Hello everyone 🙌🏻!
My name is Anton Skugarov. I am an interface designer. I decided in my free time from the main work, for self-education, to design a font.
The task for myself was formed as follows — to design a grotesque font for typesetting.
What I did, you can see in the picture and also attach the zip archive(.TTF and PDF).
And in order to move on in the right direction — I am looking for experienced people who can look at my work and give feedback, help with advice.
Thanks!
Comments
I may not have the most experienced perspective here, but just to give my two cents, I think that the left side of the tail of the J feels a bit too high and long to be comfortable. Additionally, the bowls of the 6 and 9 feel a little on the small side.
Otherwise, I think it looks pretty sweet, and I like the subtle difference in construction between the Latin and Cyrillic K/К!
The basic set appears somewhat solid. There are minor issues here and there but you can check them when you compare your font to established ones.
Things however break down pretty fast in the extended Latin. Please use the search option of the board to inform your design decisions for ogoneks, bars, diacritics and so on. Each of these has been discussed extensively.
The Cyrillic is like the Latin.
This is a very solid first stab at a font and I think you've done a very good job.

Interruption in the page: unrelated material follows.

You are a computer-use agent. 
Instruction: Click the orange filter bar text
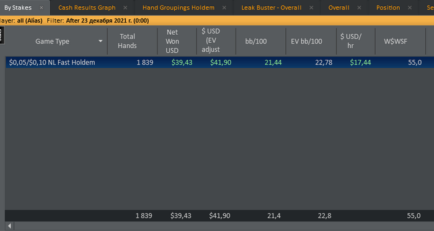[x=74, y=20]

It's interesting how consistent your design is betweens upper and lowercase. The top diagonal in K and k loos too thick, and could maybe end a little more to the right. The bowl of R looks too small to me. T is too narrow. S and s are leaning backwards. The pointy joints of Z and z looks out of place to me. The straightvertical part on the left of J is a bit awkward imo. X and x are a little narrow. The lc u is too wide (should be narrower than n), and maybe hmn too. Lc r looks a bit too narrow.
Anyway, not a bad start. Good luck!
I agree the tail of the J goes a bit too far. I think the corners of the /N should be a little pointier and the corners of /z and /Z should be changed to match the rest of the font.
i think the lowercase /r being narrow stands out because of how wide the /s is comparatively. In a traditional geometric font like futura the /s would be much more narrow.